The important characteristic of the proposed method is that the vector representations allow us to analyze anomalous HTTP requests in terms of interpretable subsets of tokens/features – we showed how to obtain such informative patterns.

In addition to this, we observe that vectorized HTTP requests tend to group into clear, disjoint clusters of similar, normal, or anomalous requests. This suggests that in addition to supervised anomaly detection, unsupervised methods of anomalous traffic are likely to be effective – we want to address this in our future work. We based our research only on data collected in pcap format through a network traffic logger. We have not used HTTP server access and error logs. We believe that these can be easily correlated with the analyzed data and even be used for automated attack classification – which forms another direction for further work.
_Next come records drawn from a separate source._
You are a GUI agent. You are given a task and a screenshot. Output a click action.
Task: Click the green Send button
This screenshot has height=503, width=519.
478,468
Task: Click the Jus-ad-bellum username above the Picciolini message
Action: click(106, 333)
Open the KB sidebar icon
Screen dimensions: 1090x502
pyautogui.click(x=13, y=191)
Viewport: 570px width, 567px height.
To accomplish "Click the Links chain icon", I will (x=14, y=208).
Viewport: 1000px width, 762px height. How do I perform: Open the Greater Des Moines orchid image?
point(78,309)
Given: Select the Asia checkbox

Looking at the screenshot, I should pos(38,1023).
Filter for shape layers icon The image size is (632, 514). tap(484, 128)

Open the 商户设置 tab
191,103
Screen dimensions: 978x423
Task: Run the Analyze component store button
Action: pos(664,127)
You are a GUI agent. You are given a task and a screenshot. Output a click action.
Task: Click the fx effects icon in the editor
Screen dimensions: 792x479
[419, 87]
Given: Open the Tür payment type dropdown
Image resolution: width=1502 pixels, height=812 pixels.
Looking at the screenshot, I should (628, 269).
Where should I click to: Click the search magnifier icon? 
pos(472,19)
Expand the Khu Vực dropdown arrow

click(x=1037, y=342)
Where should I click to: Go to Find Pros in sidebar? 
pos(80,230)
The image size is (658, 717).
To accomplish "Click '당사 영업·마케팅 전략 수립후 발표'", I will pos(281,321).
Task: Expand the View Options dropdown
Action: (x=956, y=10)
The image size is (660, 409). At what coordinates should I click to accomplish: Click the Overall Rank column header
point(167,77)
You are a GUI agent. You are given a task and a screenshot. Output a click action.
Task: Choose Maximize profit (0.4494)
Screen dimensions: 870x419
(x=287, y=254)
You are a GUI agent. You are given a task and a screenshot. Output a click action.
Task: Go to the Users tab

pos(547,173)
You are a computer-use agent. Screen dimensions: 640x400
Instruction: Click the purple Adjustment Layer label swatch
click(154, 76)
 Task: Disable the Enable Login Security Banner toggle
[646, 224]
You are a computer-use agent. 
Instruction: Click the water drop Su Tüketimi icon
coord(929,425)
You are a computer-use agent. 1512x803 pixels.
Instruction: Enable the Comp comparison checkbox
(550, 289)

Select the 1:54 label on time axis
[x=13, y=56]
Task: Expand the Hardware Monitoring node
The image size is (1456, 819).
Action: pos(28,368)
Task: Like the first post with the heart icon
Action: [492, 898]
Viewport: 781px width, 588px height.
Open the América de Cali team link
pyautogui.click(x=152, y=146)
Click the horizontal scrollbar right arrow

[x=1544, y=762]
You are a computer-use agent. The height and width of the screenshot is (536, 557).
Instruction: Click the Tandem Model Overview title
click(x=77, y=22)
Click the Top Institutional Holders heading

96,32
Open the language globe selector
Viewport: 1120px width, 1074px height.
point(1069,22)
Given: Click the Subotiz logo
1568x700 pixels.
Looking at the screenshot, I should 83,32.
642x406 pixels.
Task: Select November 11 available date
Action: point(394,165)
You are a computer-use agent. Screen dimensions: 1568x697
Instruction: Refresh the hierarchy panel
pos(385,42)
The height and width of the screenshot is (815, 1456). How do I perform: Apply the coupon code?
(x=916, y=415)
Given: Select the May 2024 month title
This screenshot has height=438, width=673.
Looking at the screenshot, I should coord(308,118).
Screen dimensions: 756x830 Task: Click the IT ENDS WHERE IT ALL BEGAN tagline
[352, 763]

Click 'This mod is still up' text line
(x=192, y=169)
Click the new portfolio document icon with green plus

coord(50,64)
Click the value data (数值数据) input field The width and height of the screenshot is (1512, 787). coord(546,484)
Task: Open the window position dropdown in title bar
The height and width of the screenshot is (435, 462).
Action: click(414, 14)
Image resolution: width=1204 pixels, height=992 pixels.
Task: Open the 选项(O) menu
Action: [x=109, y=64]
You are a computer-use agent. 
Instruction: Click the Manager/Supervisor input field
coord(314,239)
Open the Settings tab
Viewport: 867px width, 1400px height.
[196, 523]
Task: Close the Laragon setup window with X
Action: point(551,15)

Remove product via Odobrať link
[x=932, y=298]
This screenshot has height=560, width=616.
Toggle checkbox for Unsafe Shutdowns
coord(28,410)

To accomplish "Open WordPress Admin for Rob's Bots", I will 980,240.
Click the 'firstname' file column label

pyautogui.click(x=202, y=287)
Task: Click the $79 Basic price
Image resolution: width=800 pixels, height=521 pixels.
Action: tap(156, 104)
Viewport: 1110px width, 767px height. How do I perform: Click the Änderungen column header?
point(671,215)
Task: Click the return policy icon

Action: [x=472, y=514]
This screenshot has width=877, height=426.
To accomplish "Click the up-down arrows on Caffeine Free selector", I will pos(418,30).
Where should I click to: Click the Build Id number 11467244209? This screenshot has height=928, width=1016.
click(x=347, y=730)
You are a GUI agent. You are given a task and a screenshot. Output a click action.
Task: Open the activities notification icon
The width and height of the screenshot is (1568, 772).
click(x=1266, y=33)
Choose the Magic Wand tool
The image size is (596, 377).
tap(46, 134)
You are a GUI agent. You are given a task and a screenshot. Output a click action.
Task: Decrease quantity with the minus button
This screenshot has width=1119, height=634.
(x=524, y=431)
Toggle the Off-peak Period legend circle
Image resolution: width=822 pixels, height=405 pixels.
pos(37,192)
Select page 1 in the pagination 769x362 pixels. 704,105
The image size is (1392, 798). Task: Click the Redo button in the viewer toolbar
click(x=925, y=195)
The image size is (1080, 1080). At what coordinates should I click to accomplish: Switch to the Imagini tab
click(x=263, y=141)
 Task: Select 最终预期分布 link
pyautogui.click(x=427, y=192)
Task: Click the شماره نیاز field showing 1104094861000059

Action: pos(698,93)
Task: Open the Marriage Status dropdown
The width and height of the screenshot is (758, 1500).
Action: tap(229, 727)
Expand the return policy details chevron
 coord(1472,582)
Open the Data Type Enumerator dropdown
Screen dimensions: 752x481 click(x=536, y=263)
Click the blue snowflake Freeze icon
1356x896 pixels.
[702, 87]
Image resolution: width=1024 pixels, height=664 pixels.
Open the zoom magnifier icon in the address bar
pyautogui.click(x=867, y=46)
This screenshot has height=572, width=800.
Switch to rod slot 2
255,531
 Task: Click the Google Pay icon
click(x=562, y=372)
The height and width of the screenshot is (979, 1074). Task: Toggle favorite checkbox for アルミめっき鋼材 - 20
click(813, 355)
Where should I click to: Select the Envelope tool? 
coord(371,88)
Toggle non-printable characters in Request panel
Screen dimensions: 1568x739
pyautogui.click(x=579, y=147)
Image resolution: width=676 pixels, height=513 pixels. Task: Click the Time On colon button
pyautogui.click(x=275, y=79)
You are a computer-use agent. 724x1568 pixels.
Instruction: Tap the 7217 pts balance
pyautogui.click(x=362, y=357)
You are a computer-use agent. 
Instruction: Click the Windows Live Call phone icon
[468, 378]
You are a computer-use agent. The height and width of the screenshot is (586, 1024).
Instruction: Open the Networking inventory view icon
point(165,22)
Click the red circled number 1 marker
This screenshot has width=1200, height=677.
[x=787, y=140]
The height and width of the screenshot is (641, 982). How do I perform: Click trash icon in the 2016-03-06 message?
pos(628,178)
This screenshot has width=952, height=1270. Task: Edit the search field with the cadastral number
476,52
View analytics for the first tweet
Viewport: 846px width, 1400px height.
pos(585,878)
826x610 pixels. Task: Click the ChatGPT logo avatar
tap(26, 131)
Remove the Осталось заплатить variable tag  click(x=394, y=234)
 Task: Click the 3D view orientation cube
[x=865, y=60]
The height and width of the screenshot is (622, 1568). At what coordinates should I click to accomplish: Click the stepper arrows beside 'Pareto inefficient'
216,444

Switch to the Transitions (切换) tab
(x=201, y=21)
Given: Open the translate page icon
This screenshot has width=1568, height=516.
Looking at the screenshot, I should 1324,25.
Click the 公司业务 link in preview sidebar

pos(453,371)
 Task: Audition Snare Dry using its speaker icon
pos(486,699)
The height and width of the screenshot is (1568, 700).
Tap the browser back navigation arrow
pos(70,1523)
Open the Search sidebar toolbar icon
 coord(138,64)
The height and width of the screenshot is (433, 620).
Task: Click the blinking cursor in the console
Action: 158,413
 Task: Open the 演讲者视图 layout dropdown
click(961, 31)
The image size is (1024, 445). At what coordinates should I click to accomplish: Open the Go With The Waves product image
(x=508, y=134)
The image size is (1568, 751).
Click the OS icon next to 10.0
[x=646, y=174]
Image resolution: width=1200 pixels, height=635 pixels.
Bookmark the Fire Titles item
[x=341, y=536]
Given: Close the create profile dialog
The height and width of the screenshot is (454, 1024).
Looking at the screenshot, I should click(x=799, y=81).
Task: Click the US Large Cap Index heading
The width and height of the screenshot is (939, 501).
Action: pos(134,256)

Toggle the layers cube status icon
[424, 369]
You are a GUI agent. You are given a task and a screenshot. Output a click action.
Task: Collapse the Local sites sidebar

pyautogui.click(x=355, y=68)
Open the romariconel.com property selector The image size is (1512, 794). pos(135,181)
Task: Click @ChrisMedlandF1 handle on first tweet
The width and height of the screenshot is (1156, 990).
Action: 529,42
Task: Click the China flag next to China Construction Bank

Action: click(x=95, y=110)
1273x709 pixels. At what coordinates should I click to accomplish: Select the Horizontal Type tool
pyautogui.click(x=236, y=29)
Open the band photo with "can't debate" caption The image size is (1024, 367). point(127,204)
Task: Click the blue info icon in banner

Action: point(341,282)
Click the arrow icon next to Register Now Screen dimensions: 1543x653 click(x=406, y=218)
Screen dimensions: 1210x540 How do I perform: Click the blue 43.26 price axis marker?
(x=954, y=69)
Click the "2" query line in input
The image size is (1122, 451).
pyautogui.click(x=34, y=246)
Limitations and directions for future research.

The size of the language model is large (dimensionality of the vector representation is ca. 3000), which affects the training and inference time (the training process for CSIC2010 dataset took about 7 hours using two GPUs RTX 2080Ti). Further research is needed to reduce the size of the language model / reduce the dimensionality of vector representation to simplify downstream supervised/unsupervised analysis.

In this work, we used supervised methods of HTTP anomaly detection. This approach requires that annotated dataset is available for model training (which may be expensive to curate) and allows us to discover only attack types known in the training data. These limitations can be mitigated by using unsupervised anomaly detection techniques – the observations we make in this work suggest that this may be effective using the vector representations.

Finally, a clear limitation of this and similar works comes from the limited availability of modern, representative network traffic datasets. Most of the research is based only on one CSIC2010 dataset and other self-prepared data (collected by hand and not published or extracted from pcaps). The quality of such datasets is hard to determine and may be questionable, which affects the quality/generalization of traffic models.